From: Karsten Blees <karsten.blees@gmail.com>
To: Junio C Hamano <gitster@pobox.com>
Cc: Git List <git@vger.kernel.org>, Thomas Rast <tr@thomasrast.ch>,
Jens Lehmann <Jens.Lehmann@web.de>
Subject: Re: [PATCH v4 02/14] add a hashtable implementation that supports O(1) removal
Date: Fri, 08 Nov 2013 11:27:26 +0100 [thread overview]
Message-ID: <527CBC8E.6050507@gmail.com> (raw)
In-Reply-To: <xmqq4n7nriuj.fsf@gitster.dls.corp.google.com>
Am 07.11.2013 22:40, schrieb Junio C Hamano:
> Karsten Blees <karsten.blees@gmail.com> writes:
>
>> +`void hashmap_add(struct hashmap *map, void *entry)`::
>> +
>> + Adds a hashmap entry. This allows to add duplicate entries (i.e.
>> + separate values with the same key according to hashmap_cmp_fn).
>> ++
>> +`map` is the hashmap structure.
>> ++
>> +`entry` is the entry to add.
>> +
>> +`void *hashmap_put(struct hashmap *map, void *entry)`::
>> +
>> + Adds or replaces a hashmap entry.
>> ++
>> +`map` is the hashmap structure.
>> ++
>> +`entry` is the entry to add or update.
>> ++
>> +Returns the previous entry, or NULL if not found (i.e. the entry was added).
>
> What happens when there were duplicate entries previously added?
> All are replaced? One of them is randomly chosen and gets replaced?
>
> With s/replaced/removed/, the same question applies to hashmap_remove().
>
> I am guessing that "we pick one at random and pretend as if other
> duplicates do not exist" is the answer,
Exactly, however, you won't have duplicates if you use put exclusively.

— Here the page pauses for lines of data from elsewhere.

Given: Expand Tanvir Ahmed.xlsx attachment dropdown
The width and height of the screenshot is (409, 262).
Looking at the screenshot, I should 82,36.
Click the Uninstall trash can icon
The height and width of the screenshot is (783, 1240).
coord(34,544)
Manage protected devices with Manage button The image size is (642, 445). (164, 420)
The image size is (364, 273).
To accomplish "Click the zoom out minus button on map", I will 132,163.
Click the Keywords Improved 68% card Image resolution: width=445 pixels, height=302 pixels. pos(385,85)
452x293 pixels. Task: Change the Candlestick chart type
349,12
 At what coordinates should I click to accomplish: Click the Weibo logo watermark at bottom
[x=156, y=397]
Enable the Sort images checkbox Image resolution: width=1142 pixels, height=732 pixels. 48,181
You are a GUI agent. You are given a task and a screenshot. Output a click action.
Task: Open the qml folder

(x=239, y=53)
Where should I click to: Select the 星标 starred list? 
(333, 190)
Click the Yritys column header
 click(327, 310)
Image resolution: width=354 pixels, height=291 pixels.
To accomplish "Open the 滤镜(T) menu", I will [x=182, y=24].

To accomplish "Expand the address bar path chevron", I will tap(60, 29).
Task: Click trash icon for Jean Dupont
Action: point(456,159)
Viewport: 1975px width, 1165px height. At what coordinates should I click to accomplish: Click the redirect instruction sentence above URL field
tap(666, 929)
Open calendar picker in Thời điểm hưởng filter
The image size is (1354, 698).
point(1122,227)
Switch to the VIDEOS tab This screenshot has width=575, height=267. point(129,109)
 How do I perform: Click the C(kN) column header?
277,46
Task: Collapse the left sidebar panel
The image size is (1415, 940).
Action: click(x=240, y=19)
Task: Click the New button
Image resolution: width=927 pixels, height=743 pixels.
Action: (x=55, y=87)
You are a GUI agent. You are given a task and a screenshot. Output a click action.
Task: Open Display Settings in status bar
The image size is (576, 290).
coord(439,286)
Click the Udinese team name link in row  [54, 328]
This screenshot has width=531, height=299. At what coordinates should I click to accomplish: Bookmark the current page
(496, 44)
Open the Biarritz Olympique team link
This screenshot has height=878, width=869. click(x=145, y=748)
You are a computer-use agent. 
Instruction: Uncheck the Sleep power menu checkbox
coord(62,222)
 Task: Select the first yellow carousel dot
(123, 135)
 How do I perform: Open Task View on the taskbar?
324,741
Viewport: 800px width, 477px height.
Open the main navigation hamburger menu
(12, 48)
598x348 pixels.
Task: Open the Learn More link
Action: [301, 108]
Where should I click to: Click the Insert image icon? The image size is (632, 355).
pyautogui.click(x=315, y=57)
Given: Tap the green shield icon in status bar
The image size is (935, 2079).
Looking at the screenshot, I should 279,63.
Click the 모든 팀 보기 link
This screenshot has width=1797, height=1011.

> and I do not immediately
> have an objection to that semantics, but whatever the rule is, it
> needs to be spelled out.
>
I'll clarify this.
>> +`void *hashmap_remove(struct hashmap *map, const void *key, const void *keydata)`::
>> +
>> + Removes a hashmap entry matching the specified key.
>> ...
>> +Usage example
>> +-------------
>> +
>> +Here's a simple usage example that maps long keys to double values.
>> +[source,c]
>> +------------
>> +struct hashmap map;
>> +
>> +struct long2double {
>> + struct hashmap_entry ent; /* must be the first member! */
>> + long key;
>> + double value;
>> +};
>> +
>> +static int long2double_cmp(const struct long2double *e1, const struct long2double *e2, const void *unused)
>> +{
>> + return !(e1->key == e2->key);
>> +}
>> +
>> +void long2double_init()
>
> void long2double_init(void)
>
>> +{
>> + hashmap_init(&map, (hashmap_cmp_fn) long2double_cmp, 0);
>> +}
>> +
>> +void long2double_free()
>
> Likewise.
>
>> diff --git a/hashmap.c b/hashmap.c
>> new file mode 100644
>> index 0000000..3a9f8c1
>> --- /dev/null
>> +++ b/hashmap.c
>> ...
>> +unsigned int memhash(const void *buf, size_t len)
>> +{
>> + unsigned int hash = FNV32_BASE;
>> + unsigned char *ucbuf = (unsigned char*) buf;
>
> "(unsigned char *)buf"; pointer-asterisk does not stick to type.
>
Ok, I'll recheck all casts.
>> + while (len--) {
>> + unsigned int c = *ucbuf++;
>> + hash = (hash * FNV32_PRIME) ^ c;
>> + }
>> + return hash;
>> +}
>> +
>> +unsigned int memihash(const void *buf, size_t len)
>> +{
>> + unsigned int hash = FNV32_BASE;
>> + unsigned char *ucbuf = (unsigned char*) buf;
>> + while (len--) {
>> + unsigned int c = *ucbuf++;
>> + if (c >= 'a' && c <= 'z')
>> + c -= 'a' - 'A';
>> + hash = (hash * FNV32_PRIME) ^ c;
>> + }
>> + return hash;
>> +}
>> +
>> +#define HASHMAP_INITIAL_SIZE 64
>> +/* grow / shrink by 2^2 */
>> +#define HASHMAP_GROW 2
>> +/* grow if > 80% full (to 20%) */
>> +#define HASHMAP_GROW_AT 1.25
>> +/* shrink if < 16.6% full (to 66.6%) */
>> +#define HASHMAP_SHRINK_AT 6
>
> May be I am too old fashioned, but seeing a floating-point constant
> in our otherwise pretty-much integer-only code makes me feel uneasy.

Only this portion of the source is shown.